Prediction of sustained opioid use in children and adolescents using machine learning
From the British Journal of Anaesthesia
In recent years, opioid use for chronic pain has surged, alongside related mortality and morbidity.1 Although opioids remain essential for anaesthesia and analgesia, their role in chronic noncancer pain has become increasingly controversial owing to concerns about addiction and limited long-term effectiveness.1, 2, 3 This prompted the US Centers for Disease Control and Prevention to declare opioid overdose prevention as one of the five main public health challenges in the USA in 2014.4
The opioid epidemic is not exclusive to adults. Mounting evidence also points to increasing opioid use in children and adolescents,5 with estimates of prevalence rates ranging from 1% to 15%, peaking among those aged 13–17 yr.6, 7, 8 Importantly, opioid use during brain development can cause long-term effects, including an increased risk of addiction to opioids and other substances.5,6 Despite its potentially hazardous effects, opioid use in children and adolescents is understudied.
Similar opioid use trends have been observed in Israel, in adults and children alike. Studies from the past decade in Israel have demonstrated that opioid use among adults almost doubled between 2009 and 2016, with oxycodone and fentanyl showing the greatest increase.9 This increase has also extended to children and adolescents, especially among potent opioids (oxycodone, fentanyl, morphine, and buprenorphine), in non-central areas, and for noncancer patients.10 Although Israel's opioid-related morbidity and mortality rates remain lower than other Western countries,11 the associated economic burden is still substantial. Opioid users in Israel were found to incur healthcare costs three to nine times higher than non-users, straining resources and highlighting the need for effective prevention and treatment strategies.12
Despite prevention efforts, opioid-related mortality rates continue to increase, partially because of initial overemphasis of prevention efforts on non-medical users.1 Therefore, prevention efforts have shifted to focus on medical opioid users, and on the physicians treating them, as physician over-prescription and misuse of opioids is considered one of the main reasons for the increasing prevalence of opioid use.1,13 Opioid misuse prevention includes primary prevention, involving educating doctors on opioid efficacy and risks; secondary prevention, focusing on early detection of opioid-addicted patients and referral to rehabilitation programmes; and tertiary prevention, centred on harm reduction.1
Opioid misuse is difficult to identify solely from electronic medical record (EMR) data, as its definition relies on motivation and intentions. Thus, sustained opioid use is often targeted as an alternative outcome. Machine learning (ML) algorithms are increasingly being used in medical studies and practice to predict outcomes of interest and provide decision support for physicians, to assist in secondary prevention. Several studies have shown the ability of ML algorithms to predict sustained opioid use, addiction, and overdose among various populations.14, 15, 16 However, to the best of our knowledge, there are no studies of sustained opioid use in the paediatric outpatient population, using solely EMR data.

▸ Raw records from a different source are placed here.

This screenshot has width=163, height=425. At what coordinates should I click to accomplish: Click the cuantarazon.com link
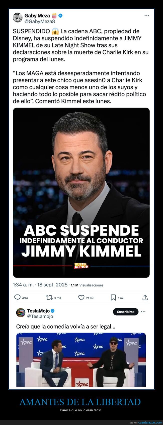tap(150, 422)
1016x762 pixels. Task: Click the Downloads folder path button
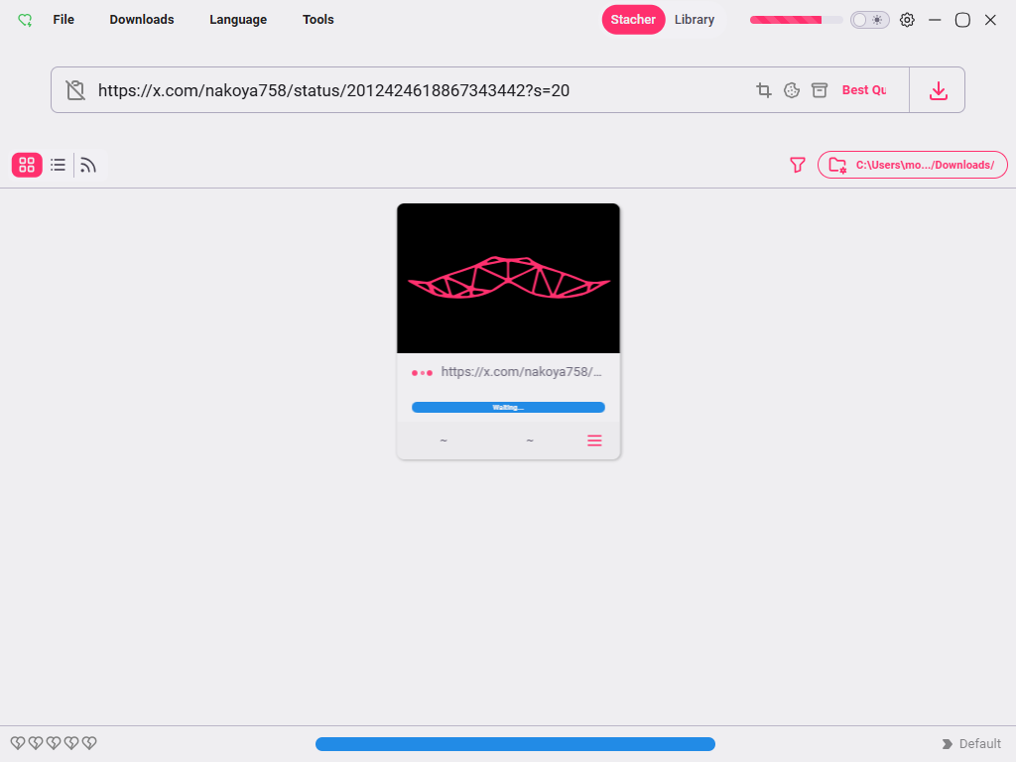coord(913,165)
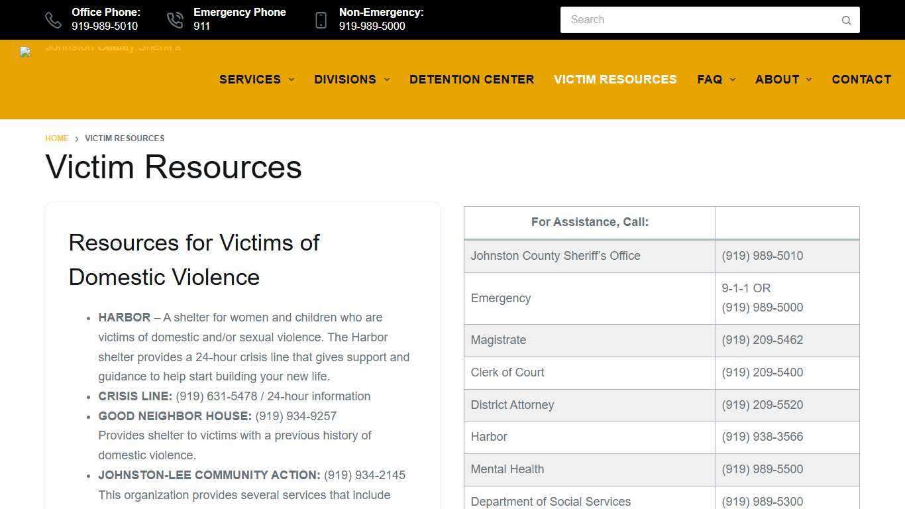Expand the SERVICES dropdown menu
905x509 pixels.
click(x=256, y=80)
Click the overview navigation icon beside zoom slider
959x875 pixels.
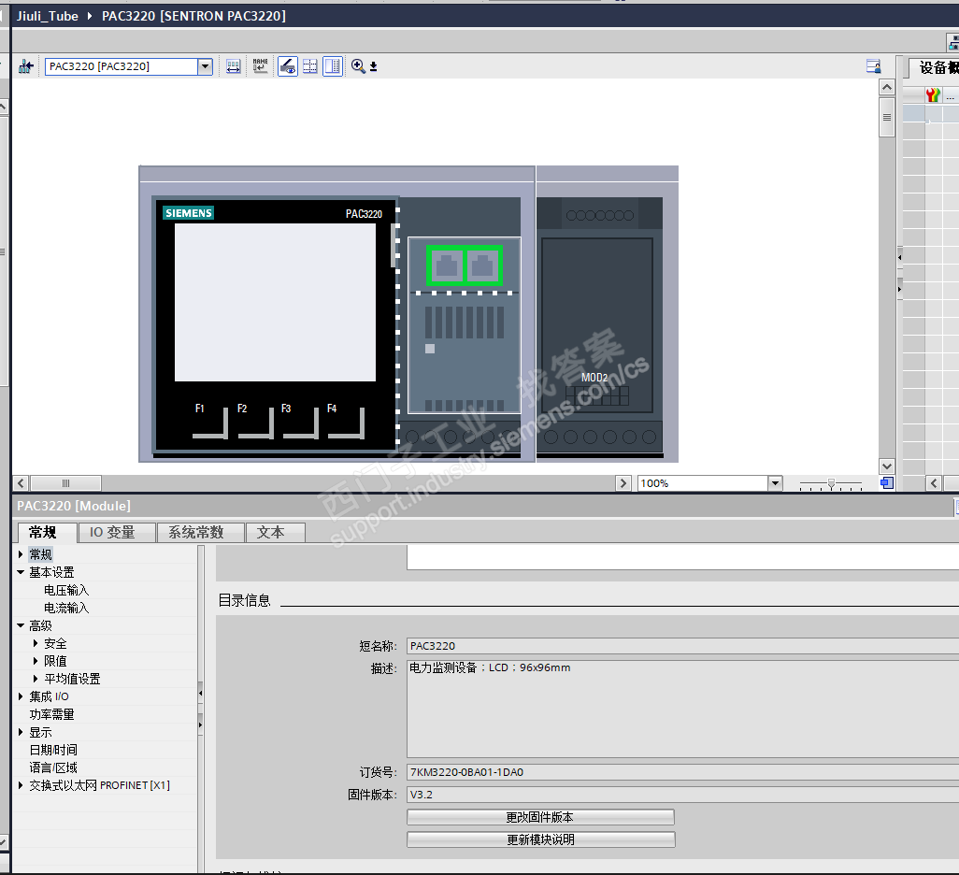[x=886, y=483]
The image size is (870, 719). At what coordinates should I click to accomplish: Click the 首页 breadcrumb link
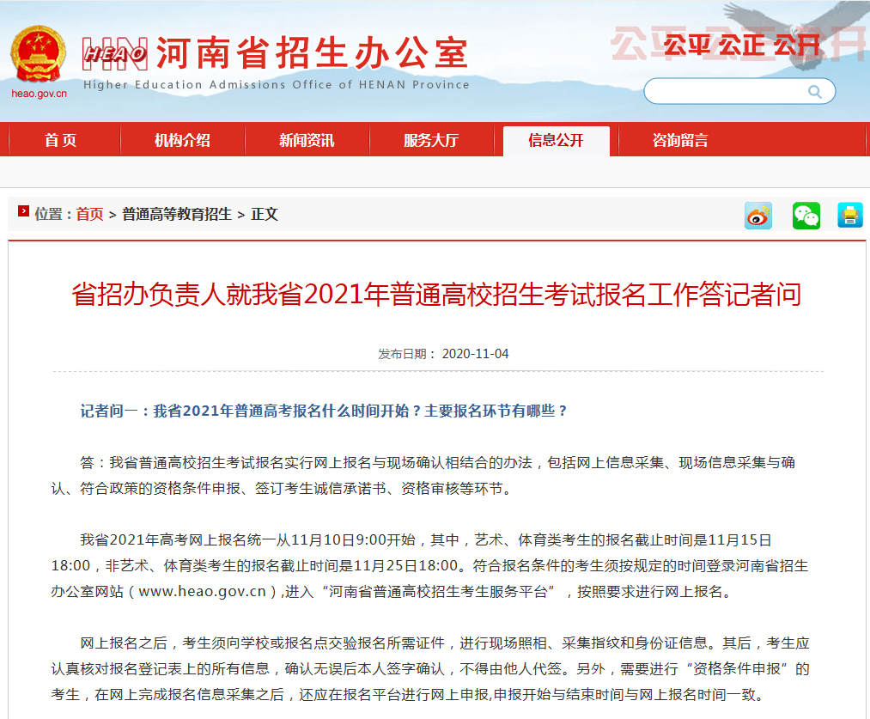(89, 214)
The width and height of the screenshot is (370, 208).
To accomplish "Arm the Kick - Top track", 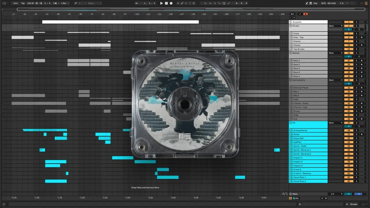I will click(361, 38).
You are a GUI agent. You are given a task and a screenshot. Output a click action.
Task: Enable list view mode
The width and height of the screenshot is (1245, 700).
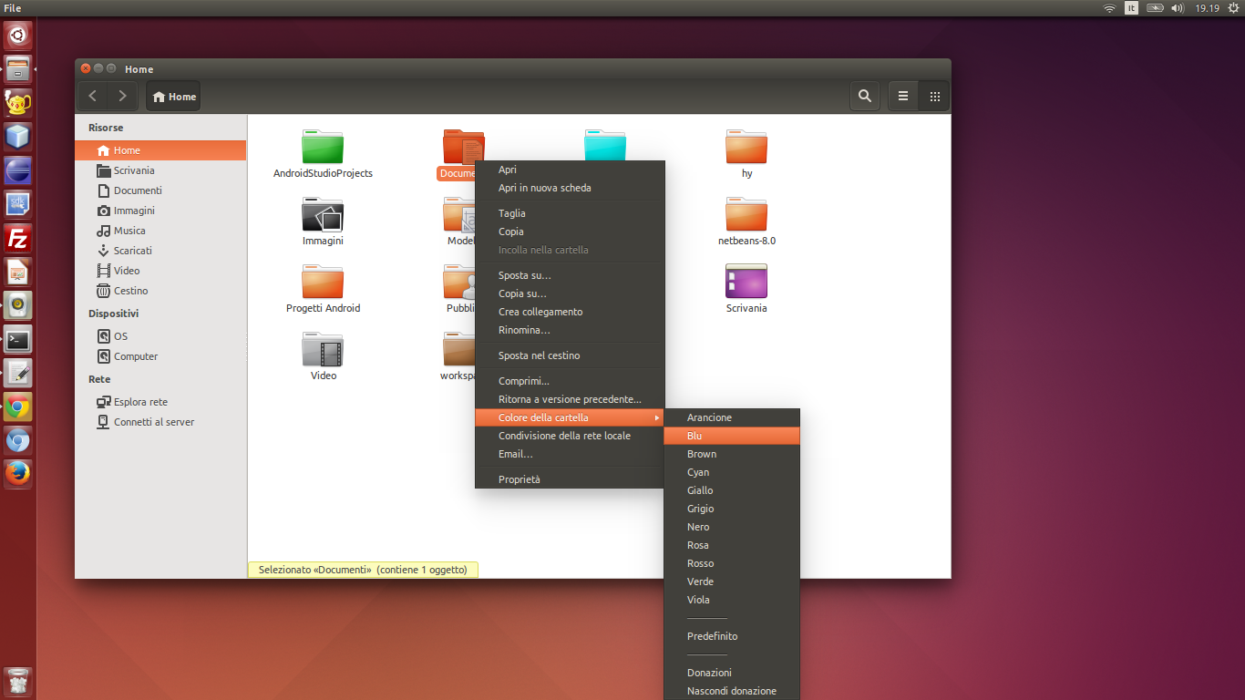coord(902,96)
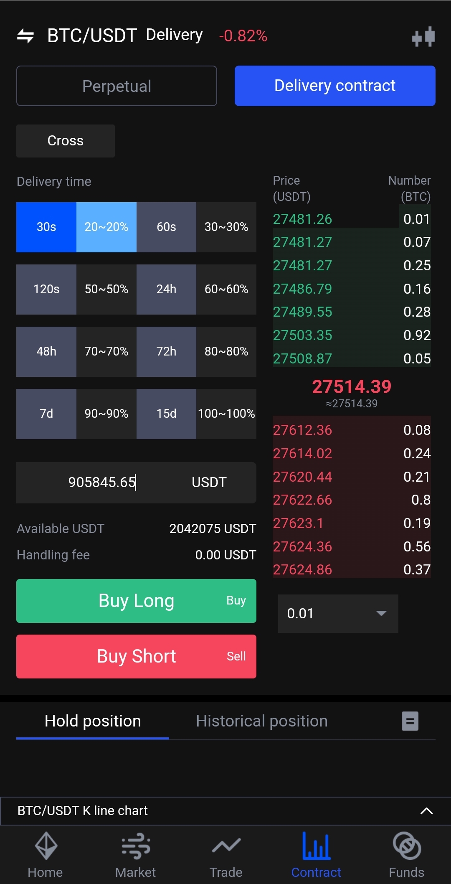Image resolution: width=451 pixels, height=884 pixels.
Task: Expand the BTC/USDT K line chart panel
Action: 426,811

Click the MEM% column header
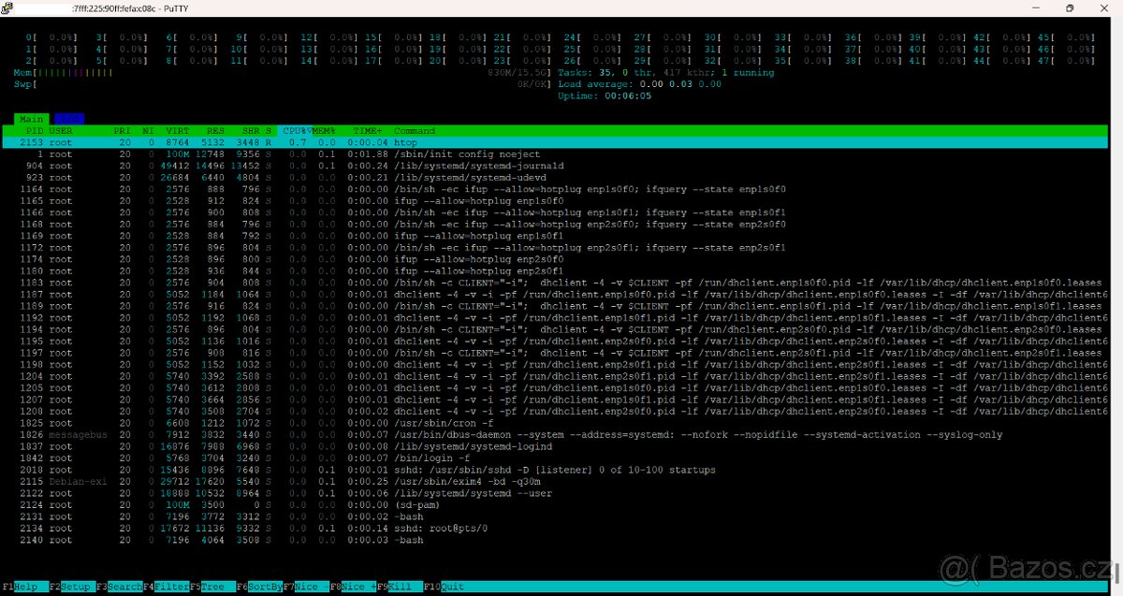(324, 131)
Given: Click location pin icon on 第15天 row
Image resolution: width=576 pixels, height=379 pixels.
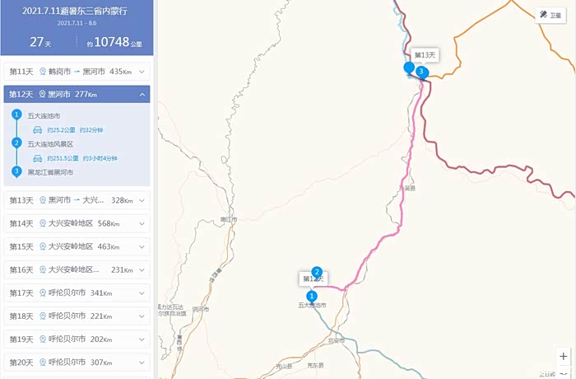Looking at the screenshot, I should (43, 246).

In this study, we developed a ML classifier to differentiate occasional opioid users from sustained users, among outpatient patients at the ages of 0–19, using EMR data available at or near the time of first prescription fulfilment. Our classifier is also available as an online tool containing visualisations of the model's prediction explanation, to help physicians understand the predicted personalised risk of patients for sustained opioid use.